Safety Drills Information for Parents




Safety Drills


Information Sheet for Parents


Q:  Why does the Kane Area School District perform safety drills in our schools?


A:  The district is bound by law as well as school policy to prepare students, faculty, and staff for emergency situations.  The goal is to be proactive and to provide the skills needed to keep our students safe and secure in our schools.  Schools are one of the safest places in our community, in part, because of the efforts made to educate and prepare for any emergency.


Q:  What kinds of drills are held in the schools?


A:  Drills for fire, severe weather, and lockdown situations are practiced in all schools.


Q:  How often do the schools practice the drills?


A:  In the past fire drills were held monthly, severe weather drills were conducted annually.  Moving forward lockdown drills will be perofrmed annually and other drills as the safety committee recommends.


Q:  When are students given prior notification that a drill is taking place?


A:  Students are aware that a drill will be practiced, particularly at the elementary level, as teachers work to guide students through the process.  Also, a drill is generally announced should a new procedure or modification to the current system be put in place. 


Q:  How do teachers prepare students for safety drills?


A:  Teachers have discussions with the students about the drills and the fact that the drills are done to keep them safe should an emergency arise.  The students have the opportunity to walk through the drills and ask questions.  Teachers use age appropriate vocabulary when talking to students about the drills in order to help students feel empowered but not fearful. 


Q:  When is prior notification of a drill not given to students?


A:  After some initial practice early in the year, drills are held without prior notification in order to help students take the drills seriously and put the safety steps they have learned into practice.  This also allows the administration to assess the effectiveness of the drills, and make any needed modifications to the current system.  The district will implement more drill practices for the 2017-18 school year.


Q:  What topics do the school district cover in their Emergency Procedures Plan:  We cover the following topics: 

1.  Chain of Command"

2.  Alergic Reaction

3.  Bomb Threat Procedures/Report

4. Dealing with the Media

5.  Death of student/employee

6.  Hazardous Weather

7. Evacuation Procedures

8. Fire Drill Procedures

9. Fighting

10. Hazardous Material Accident

11. Hostage Situation

12. Intruder-Interior/Exterior

13. Kidnapping

14. Lost/Missing Child

15. Large Group Disturbance/Altercation

16. Rape/Suspected Rape

17. Seizures

18. Shooting Incident

19. Threatened Suicide

20. Utility Outages

21. Vandalism

22. Weapon Found

23. Weapon Suspected on Student


We have also established district-wide safety committees that are charged with assessing the safety of our buildings and grounds.
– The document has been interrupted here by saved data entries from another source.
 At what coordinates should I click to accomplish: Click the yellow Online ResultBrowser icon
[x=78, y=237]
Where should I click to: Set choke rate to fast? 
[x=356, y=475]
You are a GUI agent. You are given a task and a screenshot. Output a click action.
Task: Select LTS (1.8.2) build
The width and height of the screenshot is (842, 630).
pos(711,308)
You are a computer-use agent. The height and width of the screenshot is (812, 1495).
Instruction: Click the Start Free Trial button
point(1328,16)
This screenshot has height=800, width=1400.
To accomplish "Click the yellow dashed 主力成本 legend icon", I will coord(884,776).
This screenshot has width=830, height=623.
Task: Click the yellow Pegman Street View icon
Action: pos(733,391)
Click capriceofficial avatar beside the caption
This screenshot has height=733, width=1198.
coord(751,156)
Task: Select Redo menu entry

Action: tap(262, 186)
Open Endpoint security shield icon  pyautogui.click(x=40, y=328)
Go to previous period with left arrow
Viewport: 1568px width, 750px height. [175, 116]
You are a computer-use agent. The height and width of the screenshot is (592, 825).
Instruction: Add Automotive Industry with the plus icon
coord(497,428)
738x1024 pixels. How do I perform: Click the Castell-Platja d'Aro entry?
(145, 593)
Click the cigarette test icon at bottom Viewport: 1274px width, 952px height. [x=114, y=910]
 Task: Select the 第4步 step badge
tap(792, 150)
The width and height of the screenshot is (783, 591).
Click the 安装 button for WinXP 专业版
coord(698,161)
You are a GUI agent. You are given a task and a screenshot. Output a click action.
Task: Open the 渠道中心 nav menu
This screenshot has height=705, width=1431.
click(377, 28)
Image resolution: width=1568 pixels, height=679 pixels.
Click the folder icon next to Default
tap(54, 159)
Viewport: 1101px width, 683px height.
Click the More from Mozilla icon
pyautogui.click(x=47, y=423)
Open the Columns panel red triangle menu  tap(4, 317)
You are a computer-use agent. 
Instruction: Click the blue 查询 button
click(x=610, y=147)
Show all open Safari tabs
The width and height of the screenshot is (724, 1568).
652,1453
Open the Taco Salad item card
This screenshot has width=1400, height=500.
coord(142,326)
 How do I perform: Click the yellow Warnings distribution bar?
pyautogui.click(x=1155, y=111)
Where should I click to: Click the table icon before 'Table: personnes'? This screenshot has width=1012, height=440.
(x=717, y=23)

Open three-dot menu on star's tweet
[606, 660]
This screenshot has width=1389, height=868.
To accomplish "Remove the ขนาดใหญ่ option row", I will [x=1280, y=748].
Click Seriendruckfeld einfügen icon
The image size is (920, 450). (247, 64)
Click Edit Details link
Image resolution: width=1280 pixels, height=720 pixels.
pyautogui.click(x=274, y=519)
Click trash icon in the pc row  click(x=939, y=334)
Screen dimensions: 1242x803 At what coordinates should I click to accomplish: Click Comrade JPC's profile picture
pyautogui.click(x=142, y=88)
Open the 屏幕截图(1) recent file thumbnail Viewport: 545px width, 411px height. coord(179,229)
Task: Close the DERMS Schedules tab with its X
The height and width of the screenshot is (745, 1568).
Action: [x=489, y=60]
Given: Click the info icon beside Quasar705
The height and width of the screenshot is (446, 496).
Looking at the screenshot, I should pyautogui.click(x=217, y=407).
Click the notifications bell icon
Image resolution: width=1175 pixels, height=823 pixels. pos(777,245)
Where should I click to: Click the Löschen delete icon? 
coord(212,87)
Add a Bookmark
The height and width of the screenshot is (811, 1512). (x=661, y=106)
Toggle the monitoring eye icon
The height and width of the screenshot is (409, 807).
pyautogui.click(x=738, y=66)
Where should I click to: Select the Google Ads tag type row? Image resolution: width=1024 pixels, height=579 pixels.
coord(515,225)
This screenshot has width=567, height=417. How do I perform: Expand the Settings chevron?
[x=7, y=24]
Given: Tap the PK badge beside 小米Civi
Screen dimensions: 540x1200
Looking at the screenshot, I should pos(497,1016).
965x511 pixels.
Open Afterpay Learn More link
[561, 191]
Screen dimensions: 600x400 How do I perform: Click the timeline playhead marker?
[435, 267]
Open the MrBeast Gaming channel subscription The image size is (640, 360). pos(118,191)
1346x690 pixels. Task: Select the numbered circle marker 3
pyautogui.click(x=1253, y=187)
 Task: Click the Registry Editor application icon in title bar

The district is committed to safety, and will continue to work diligently to provide a great education in a safe and secure environment.   


We want kids to be prepared for the worst, to automatically and calmly know what to do — and that’s why school lockdown drills, which are required in many states, are becoming more common. Lockdowns in crisis situations “are reliable and proven methods for keeping students and staff safe,” says Kenneth Trump, president of National School Safety and Security Services, so practicing for them is an important component of school safety.